Section 3. Conditions to Extension of Credit. The obligations of each Tranche B Term Lender to make a Tranche B Term Loan are subject to the satisfaction or waiver of the following conditions:
(b) The Administrative Agent’s receipt of the following, each of which shall be originals or facsimiles or “.pdf” or “tiff” files (followed promptly by originals) unless otherwise specified, each properly executed by a Responsible Officer of the signing Loan Party, if applicable, each dated as of the First Incremental Amendment Closing Date (or, in the case of certificates of governmental officials, a recent date before the First Incremental Amendment Closing Date), each in form and substance reasonably satisfactory to the Administrative Agent, and each accompanied by their respective required schedules and other attachments:
(i) this Incremental Commitment Amendment executed and delivered by a duly authorized officer of the Borrower and each Tranche B Term Lender;
(ii) such customary certificates of resolutions or other action, incumbency certificates and/or other certificates of Responsible Officers of the Borrower, the Subsidiary Guarantors and Holdings as the Administrative Agent may reasonably require evidencing the identity, authority and capacity of each Responsible Officer thereof authorized to act as a Responsible Officer in connection with this Incremental Commitment Amendment and the other Loan Documents to which each of the Borrower, the Subsidiary Guarantors and Holdings is a party or is to be a party;
(iii) such documents and certifications (including, without limitation, Organization Documents and good standing certificates) as the Administrative Agent may reasonably require to evidence that each of the Borrower, the Subsidiary Guarantors and Holdings is duly organized or formed, and that each of the Borrower, the Subsidiary Guarantors and Holdings is validly existing, in good standing and qualified to engage in business in each jurisdiction where its ownership, lease or operation of properties or the conduct of its business requires such qualification, except to the extent that failure to be so qualified could not reasonably be expected to have a Material Adverse Effect; and
(iv) a Note executed by the Borrower in favor of each Lender that has requested a Note no later than five Business Days prior to the First Incremental Amendment Closing Date.
(c) The conditions in Section 4.02 of the Credit Agreement have been satisfied or waived.
Without limiting the generality of the provisions of Section 9.03 of the Credit Agreement, for purposes of determining compliance with the conditions specified in this Section 3, each Tranche B Term Lender that has funded any portion of a Tranche B Term Loan on or after the First Incremental Amendment Closing Date, or has signed this Incremental Commitment Agreement on or after the First Incremental Amendment Closing Date, shall be deemed to have consented to, approved or accepted or to be satisfied with, each document or other matter required thereunder to be consented to or approved by or acceptable or satisfactory to a Tranche B Term Lender unless the Administrative Agent shall have received notice from such Tranche B Term Lender prior to the proposed First Incremental Amendment Closing Date specifying its objection thereto.

AVAILABLE DATA:
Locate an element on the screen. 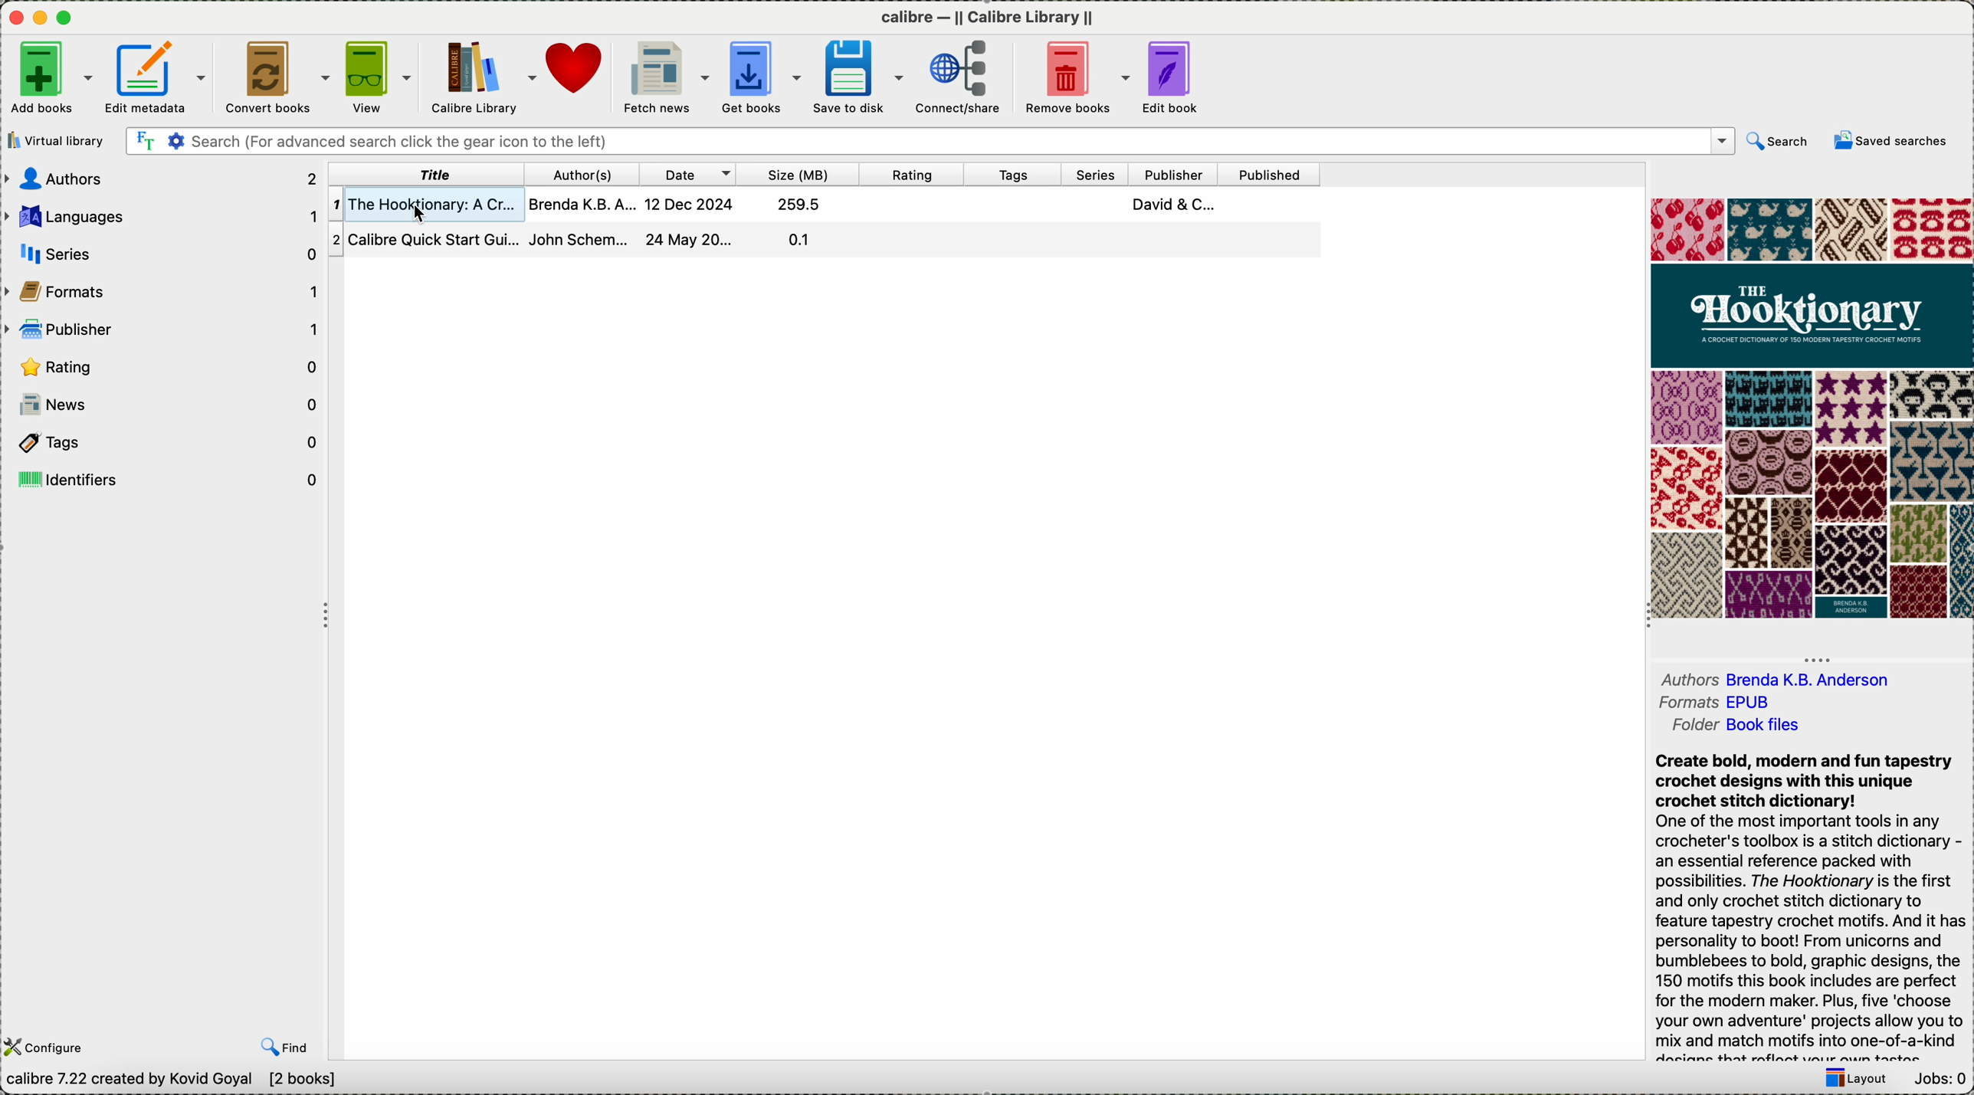 The width and height of the screenshot is (1974, 1095). series is located at coordinates (162, 251).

REQUESTS:
- A) Answer these questions using the credit agreement excerpt:
(i) Who must execute and deliver the Incremental Commitment Amendment?
(ii) How far ahead of the First Incremental Amendment Closing Date must a Lender have asked for a Note to receive one?
(iii) Which section of the Credit Agreement holds conditions that must be satisfied or waived?
- B) List every document or set of documents that the credit agreement excerpt requires the Administrative Agent to receive under condition (b).
- C) According to the credit agreement excerpt, why may the Administrative Agent require the certificates of Responsible Officers described in item (ii)? Answer in one or two sentences.
The material above comes from a source separate from the credit agreement excerpt.

EXERCISE ANSWERS:
- A)
(i) A duly authorized officer of the Borrower and each Tranche B Term Lender.
(ii) No later than five Business Days before that date.
(iii) Section 4.02.

- B)
1. The Incremental Commitment Amendment, executed and delivered by a duly authorized officer of the Borrower and each Tranche B Term Lender.
2. Customary certificates of resolutions or other action, incumbency certificates, and/or other certificates of Responsible Officers of the Borrower, the Subsidiary Guarantors and Holdings.
3. Documents and certifications, including Organization Documents and good standing certificates, showing that the Borrower, the Subsidiary Guarantors and Holdings are duly organized, validly existing, in good standing and qualified to do business.
4. A Note executed by the Borrower in favor of each Lender that requested one.

- C) These certificates prove the identity, authority and capacity of each Responsible Officer who is authorized to act for the Borrower, the Subsidiary Guarantors and Holdings. That authority covers the Incremental Commitment Amendment and the other Loan Documents to which each of them is, or will be, a party.